Yellowface - R.F. Kuang
THE NIGHT I WATCH ATHENA LIU DIE, WE’RE CELEBRATING HER TV
deal with Netflix.
Off the bat, for this story to make sense, you should know
two things about Athena:
First, she has everything: a multibook deal straight out of
college at a major publishing house, an MFA from the one
writing workshop everyone’s heard of, a résumé of prestigious
artist residencies, and a history of awards nominations longer
than my grocery list. At twenty-seven, she’s published three
novels, each one a successively bigger hit. For Athena, the
Netflix deal was not a life-changing event, just another feather
in her cap, one of the side perks of the road to literary stardom
she’s been hurtling down since graduation.
Second, perhaps as a consequence of the first, she has
almost no friends. Writers our age—young, ambitious up-and-
comers just this side of thirty—tend to run in packs. You’ll
find evidence of cliques all over social media—writers
gushing over excerpts of one another’s unpublished
manuscripts (LOSING MY HEAD OVER THIS WIP!), squealing over
cover reveals (THIS IS SO GORGEOUS I WILL DIE!!!), and posting
selfies of group hangs at literary meet-ups across the globe.
But Athena’s Instagram photos feature no one else. She
regularly tweets career updates and quirky jokes to her seventy
thousand followers, but she rarely @s other people. She
doesn’t name-drop, doesn’t blurb or recommend her
colleagues’ books, and doesn’t publicly rub shoulders in that
ostentatious, desperate way early career writers do. In the
entire time I’ve known her, I’ve never heard her reference any
close friends but me.
I used to think that she was simply aloof. Athena is so
stupidly, ridiculously successful that it makes sense she
wouldn’t want to mingle with mere mortals. Athena,
presumably, chats exclusively with blue check holders and
fellow bestselling authors who can entertain her with their
rarefied observations on modern society. Athena doesn’t have
time to make friends with proletarians.
But in recent years, I’ve developed another theory, which
is that everyone else finds her as unbearable as I do. It’s hard,
after all, to be friends with someone who outshines you at
every turn. Probably no one else can stand Athena because
they can’t stand constantly failing to measure up to her.
Probably I’m here because I’m just that pathetic.
So that night it’s only Athena and me at a loud, overpriced
rooftop bar in Georgetown.
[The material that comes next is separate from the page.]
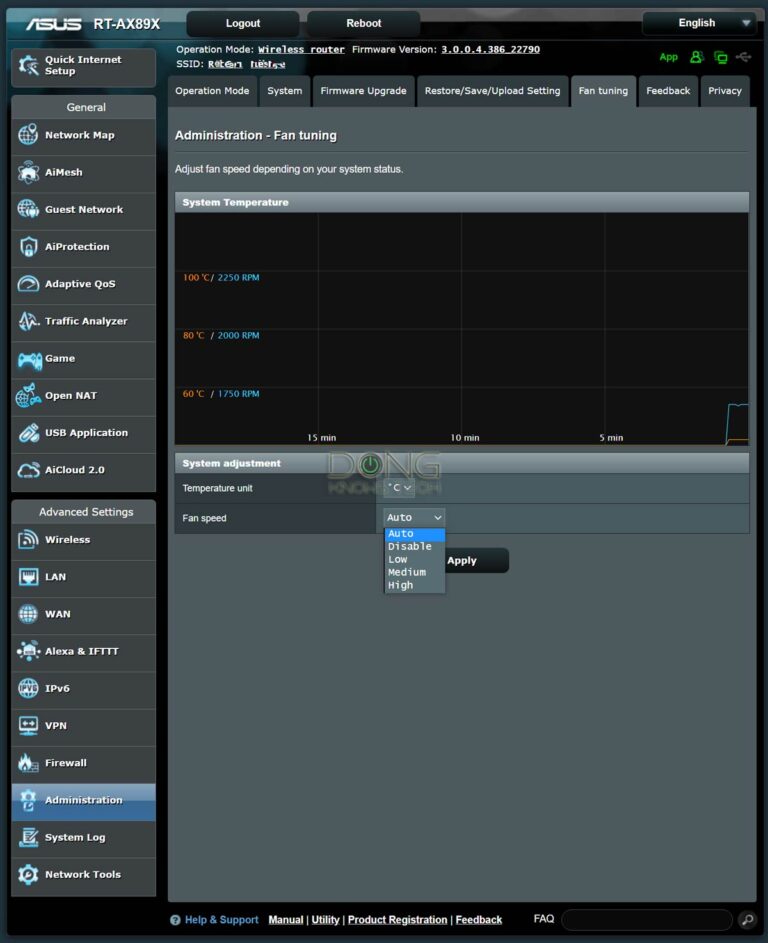768x943 pixels.
Task: Open the Help & Support question icon
Action: click(x=175, y=920)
She’s flinging back cocktails like
she has a duty to prove she’s having a good time, and I’m
drinking to dull the bitch in me that wishes she were dead.
ATHENA AND I ONLY BECAME FRIENDS BY CIRCUMSTANCE. WE
LIVED on the same floor at Yale our freshman year, and
because we’ve both known we wanted to be writers since we
were sentient, we ended up in all the same undergraduate
writing seminars. We both published short stories in the same
literary magazines early on in our careers and, a few years
after graduation, moved to the same city—Athena for a
prestigious fellowship at Georgetown, whose faculty,
according to rumor, were so impressed by a guest lecture she
gave at American University that its English department
inaugurated a creative writing post just for her, and I because
my mother’s cousin owned a condo in Rosslyn that she would
rent to me for the cost of utilities if I remembered to water her
plants. We’d never experienced anything like kindred spirit
recognition, or some deep, bonding trauma—we were just
always in the same place, doing the same things, so it was
convenient to be friendly.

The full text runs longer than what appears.